The web-application is hosted here: https://aasbyllmappv16-yawjvp4zbq-ew.a.run.app (Note: It may take 30 seconds to 2 minutes for the elastic server system to boot up.)
This research introduces a novel approach for achieving semantic interoperability in digital twins and assisting the creation of Asset Administration Shell (AAS) as digital twin model within the context of Industry 4.0. The foundational idea of our research is that the communication based on semantics and the generation of meaningful textual data are directly linked, and we posit that these processes are equivalent if the exchanged information can be serialized in text form. Based on this, we construct a “semantic node” data structure in our research to capture the semantic essence of textual data. Then, a system powered by large language models is designed and implemented to process the “semantic node” and generate standardized digital twin models (AAS instance models in the context of Industry 4.0) from raw textual data collected from datasheets describing technical assets. Our evaluation demonstrates an effective generation rate of 62-79%, indicating a substantial proportion of the information from the source text can be translated error-free to the target digital twin instance model with the generative capability of large language models. This result has a direct application in the context of Industry 4.0, and the designed system is implemented as a data model generation tool for reducing the manual effort in creating AAS model by automatically translating unstructured textual data into a standardized AAS model. The generated AAS model can be integrated into AAS-compliant digital twin software for seamless information exchange and communication. In our evaluation, a comparative analysis of different LLMs and an in-depth ablation study of Retrieval-Augmented Generation (RAG) mechanisms provide insights into the effectiveness of LLM systems for interpreting technical concepts and translating data. Our findings emphasize LLMs’ capability to automate AAS instance creation and contribute to the broader field of semantic interoperability for digital twins in industrial applications.
- First research prototype applying generative LLM for generating AAS
- Apply generative LLMs for inferencing and embedding LLMs for similarity retrieval
- Wider range of input flexibility and format independent, as long as the meaning of text input is understandable
- Generally applicable to different disciplinary domains.
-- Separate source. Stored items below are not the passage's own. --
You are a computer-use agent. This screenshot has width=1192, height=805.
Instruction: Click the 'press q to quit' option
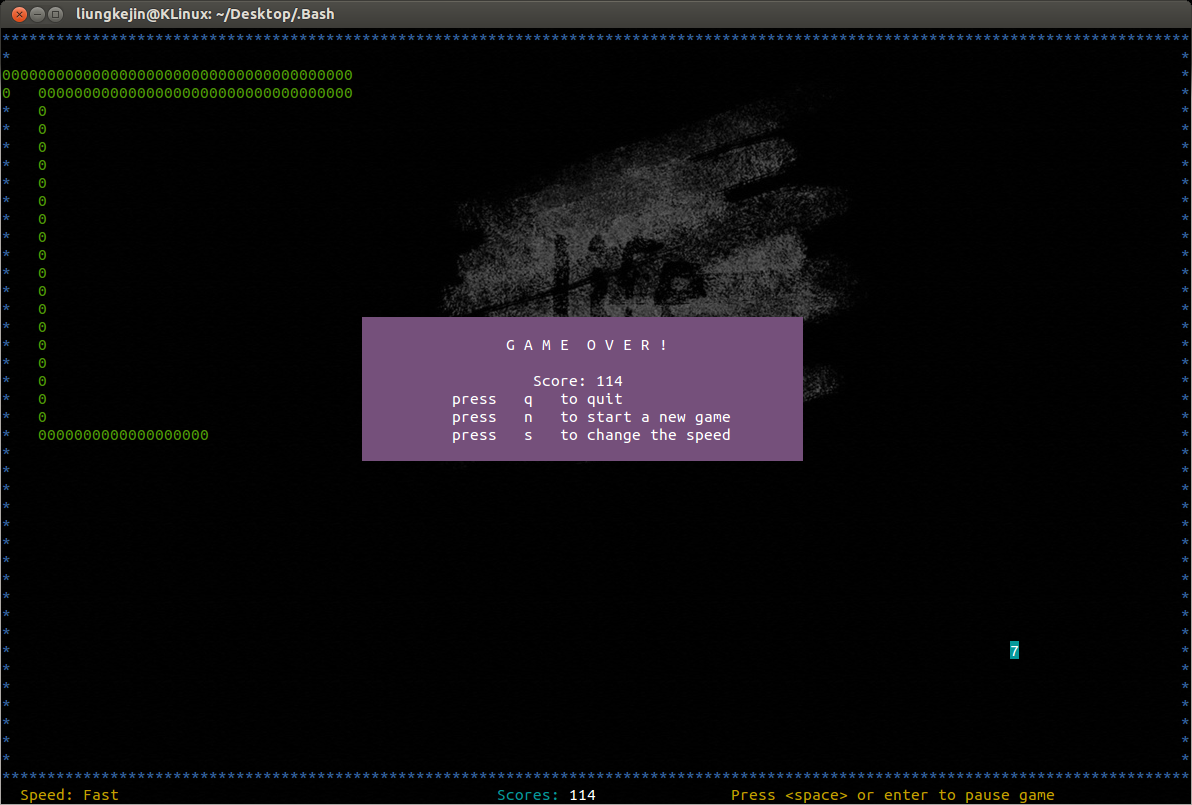537,399
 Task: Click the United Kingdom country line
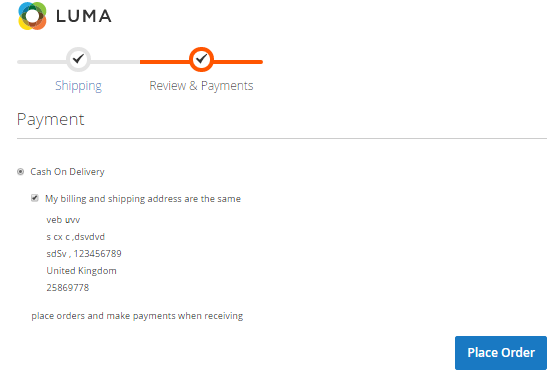[81, 271]
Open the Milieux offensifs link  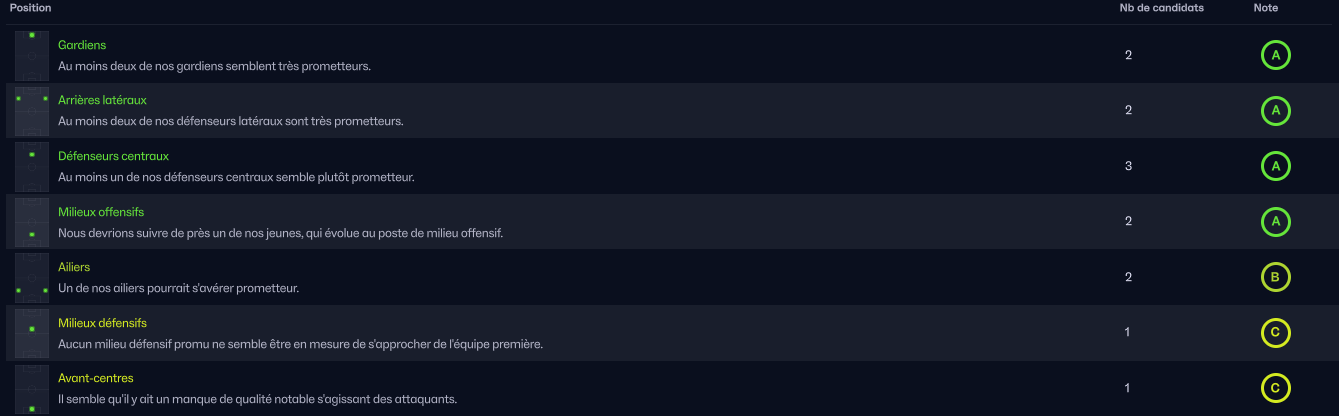pyautogui.click(x=101, y=212)
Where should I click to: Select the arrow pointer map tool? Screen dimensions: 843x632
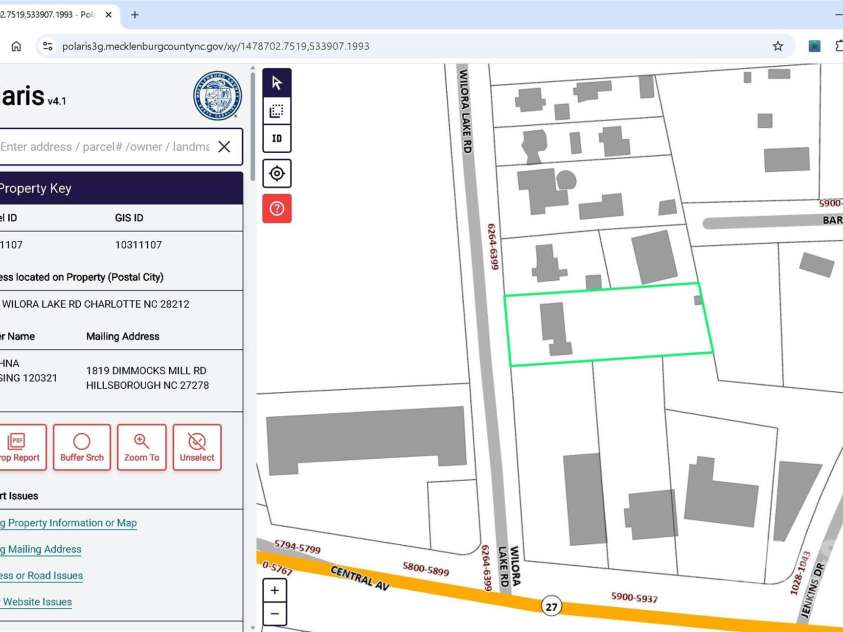pos(277,83)
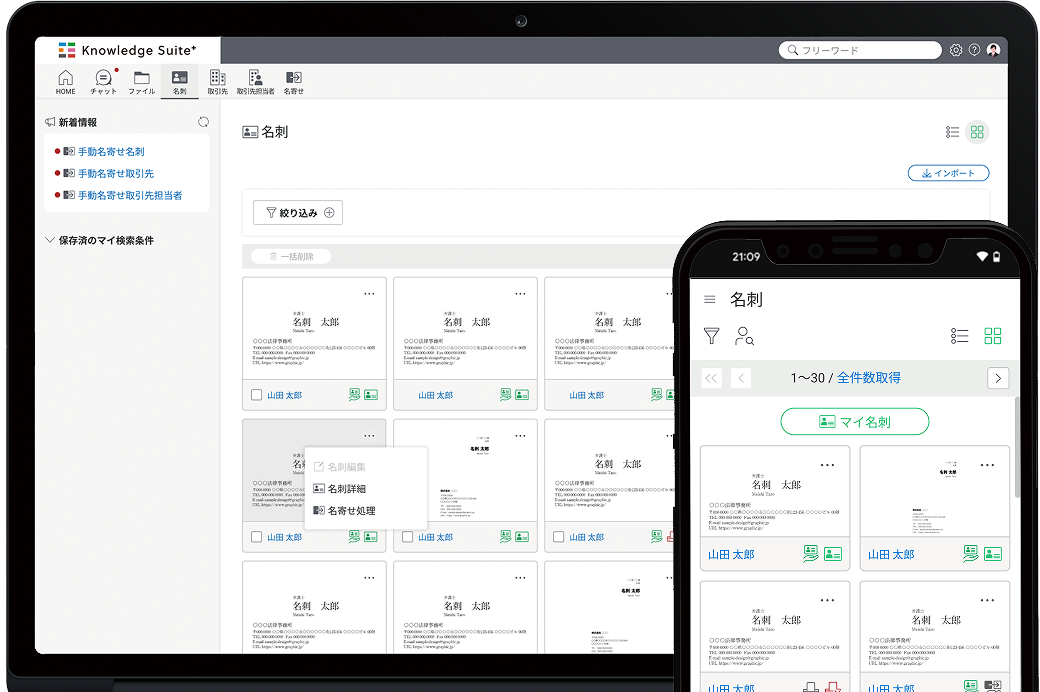Open the three-dot menu on first card
The width and height of the screenshot is (1040, 692).
[369, 294]
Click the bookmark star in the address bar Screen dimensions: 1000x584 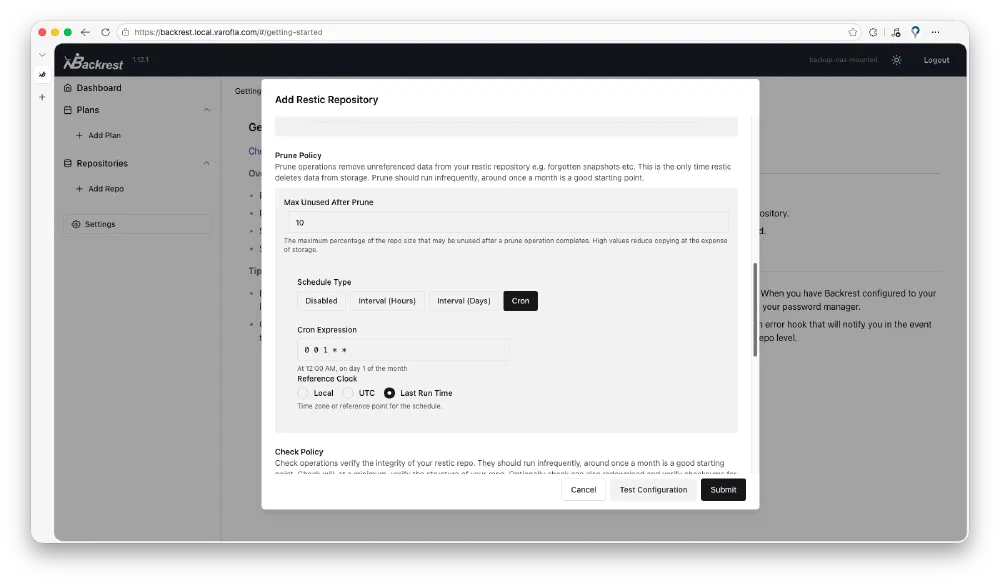tap(852, 31)
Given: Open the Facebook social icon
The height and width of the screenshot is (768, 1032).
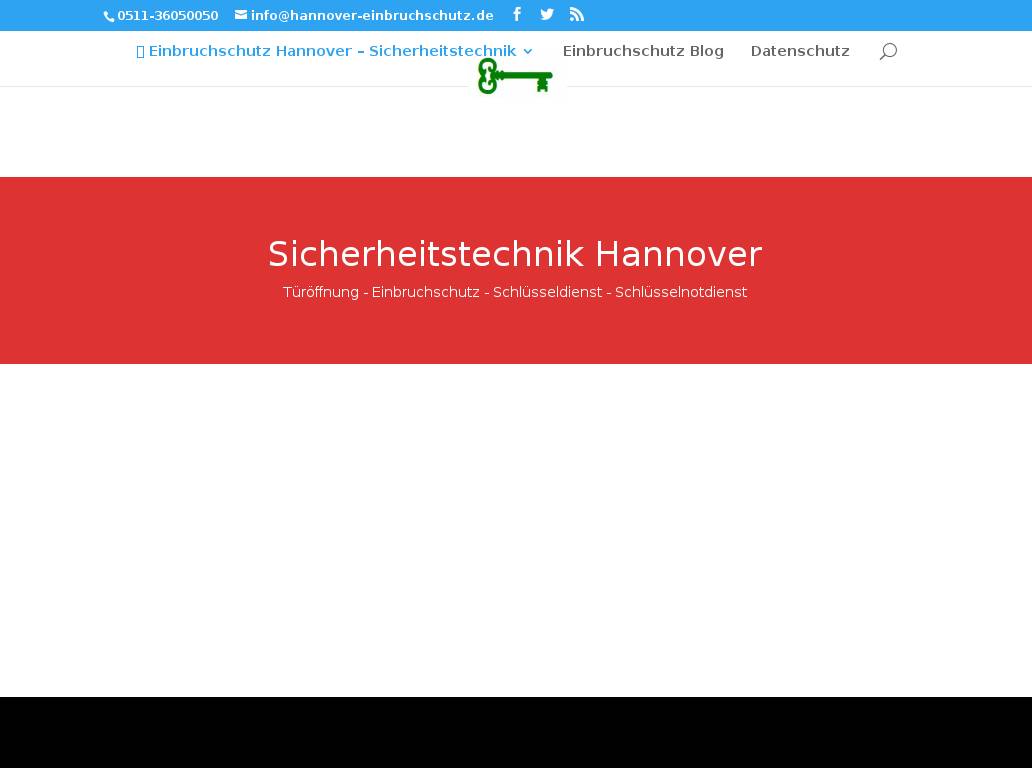Looking at the screenshot, I should (x=517, y=14).
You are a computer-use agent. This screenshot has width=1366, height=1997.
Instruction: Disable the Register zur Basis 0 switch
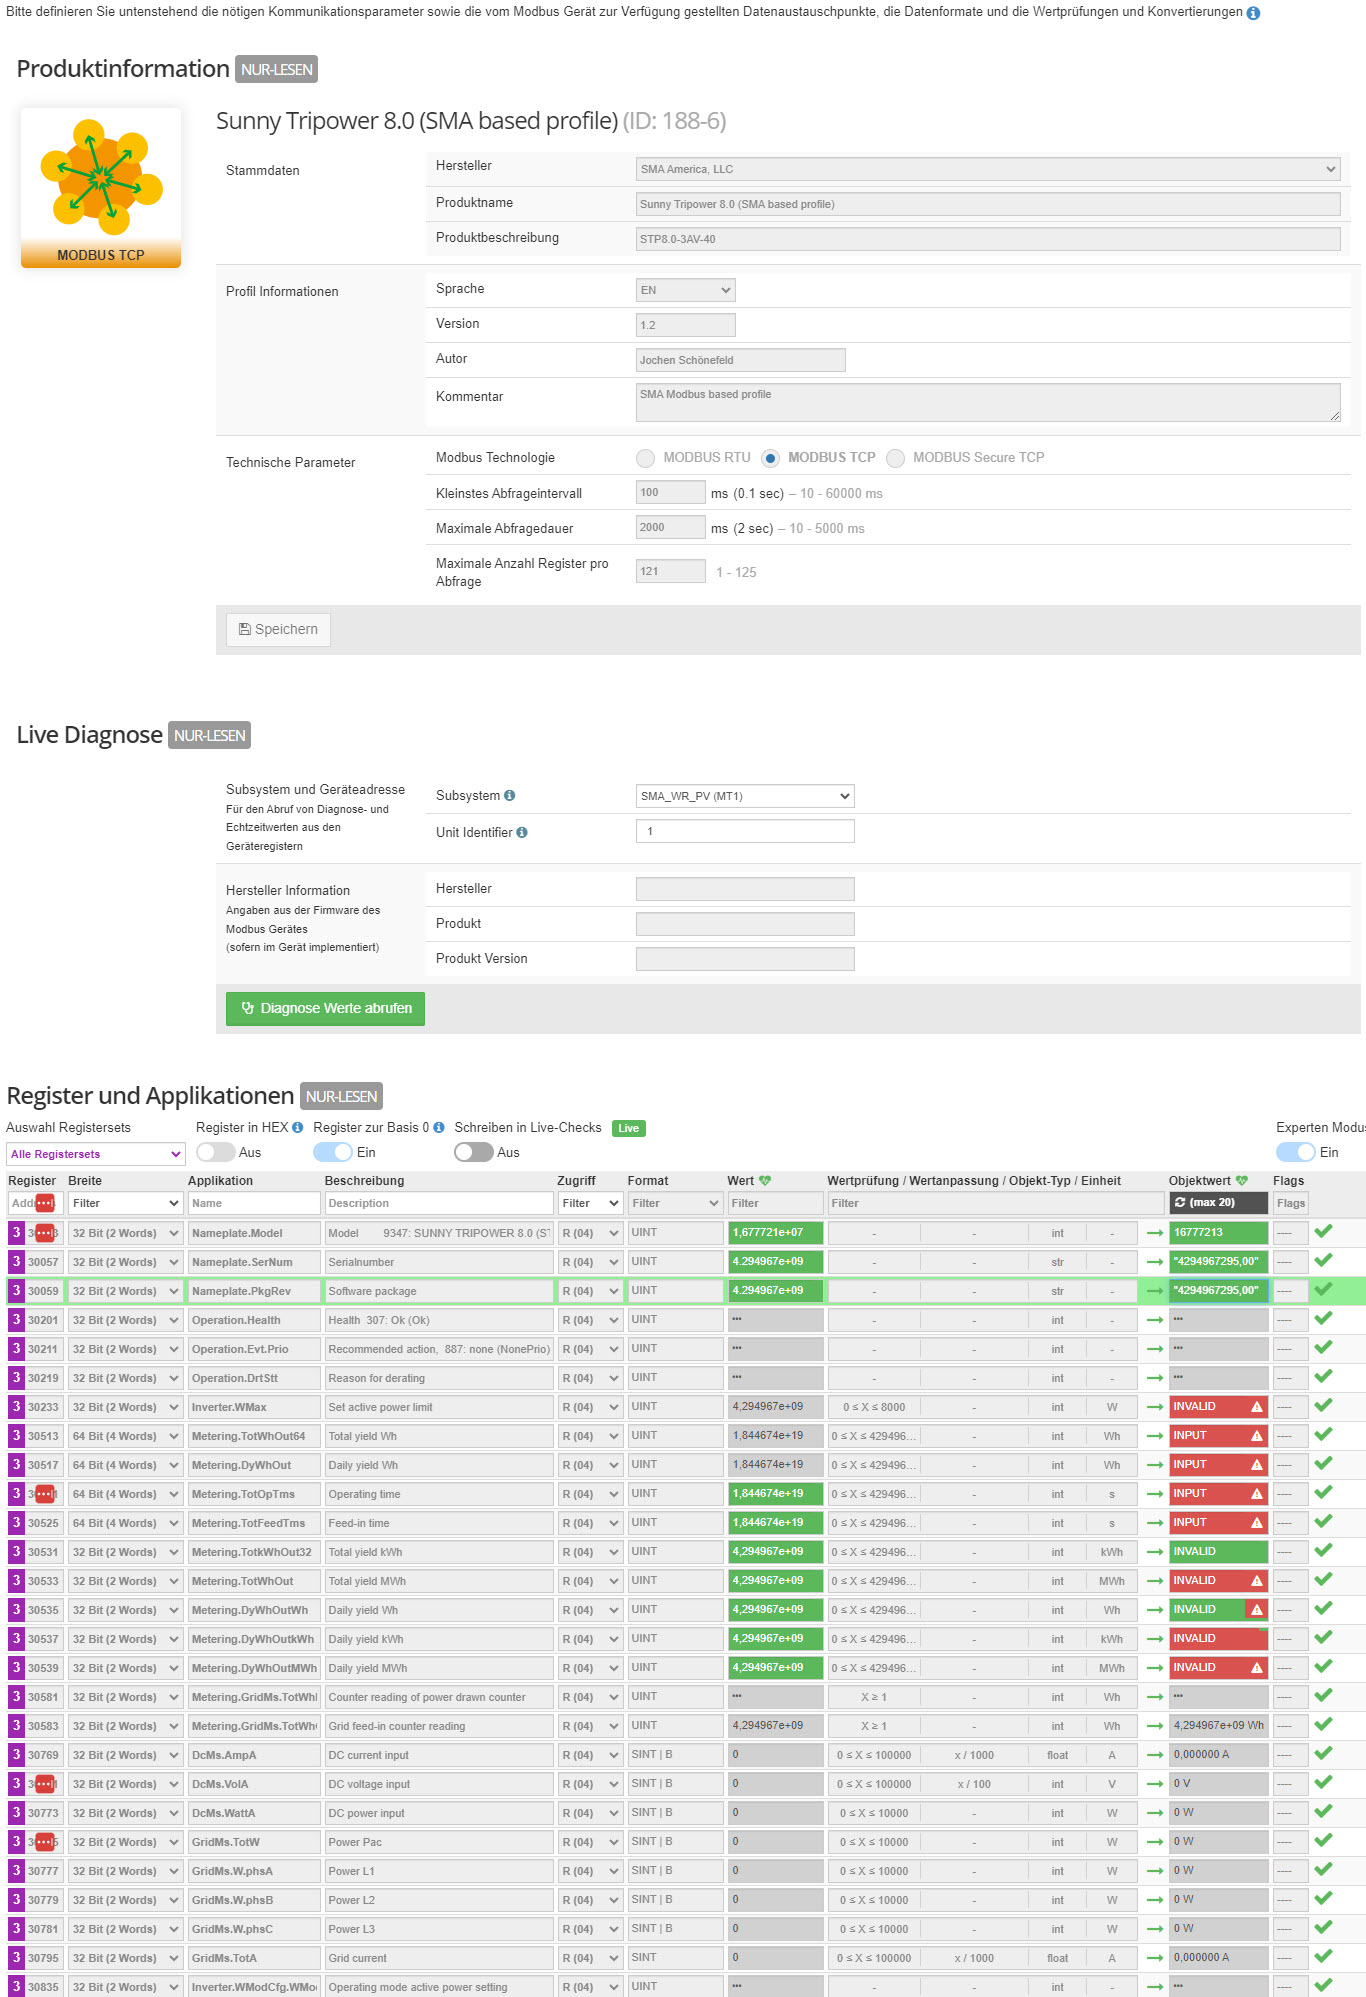pyautogui.click(x=333, y=1152)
- Instead of using manually crafted mapping rules, the system utilizes the knowledge learned by LLMs
- The system adds proper semantic annotation for disambiguating the concepts of the data property
- The system optimizes relevant information details during the processing and enhances the quality of AAS
- This prototype demonstrates the machine capability to semantically understand and generate data properties for industrial applications.
- This capability can enable:
- an interoperable information exchange in the context of digitalization
- and higher degree of task automation in the context of autonomization
The prompt for extraction agent: extraction_agent_prompt
The extraction LLM agent is designed to identify and extract the name, the value, and an initial definition for a semantic node from the input text. This LLM processes the given input text and initially creates a name, definition, and contextual description for each semantic node as output, enriching the raw data with semantic details in a data structure.
This agent does not require a prompt. Following identification and extraction, this agent performs a semantic search using an embedding LLM to find semantically similar entries in the ECLASS dictionary. The search mechanism is based on our previous work , where a vectorized embedding index, called “semantic fingerprint”, is created for comparison between queried text and each ECLASS dictionary entry. The result is a list of retrieved similar definition entries from ECLASS dictionary.
The prompt for extraction agent: synthesis_agent_prompt
This step incorporates the results from the semantic search into the generation process. An LLM-agent is prompted to generate a judgment of the relevance of the retrieved entries, accompanied by a short reason in text. The purpose of this step is two folds: firstly, semantic search is based on relationship of semantic similarity, which is a typical proxy metric for search but suboptimal for determining precise relevance. Inappropriate results shall be filtered out; Secondly, in this step, the generated judgement and reason serve as intermediate textual material for considering more nuanced relationships during the whole process. By instructing the LLM to judge and reason for each search result, the LLM generates more precise semantic node. After synthesis, a complete semantic node is created based on RAG, ready for AAS model creation.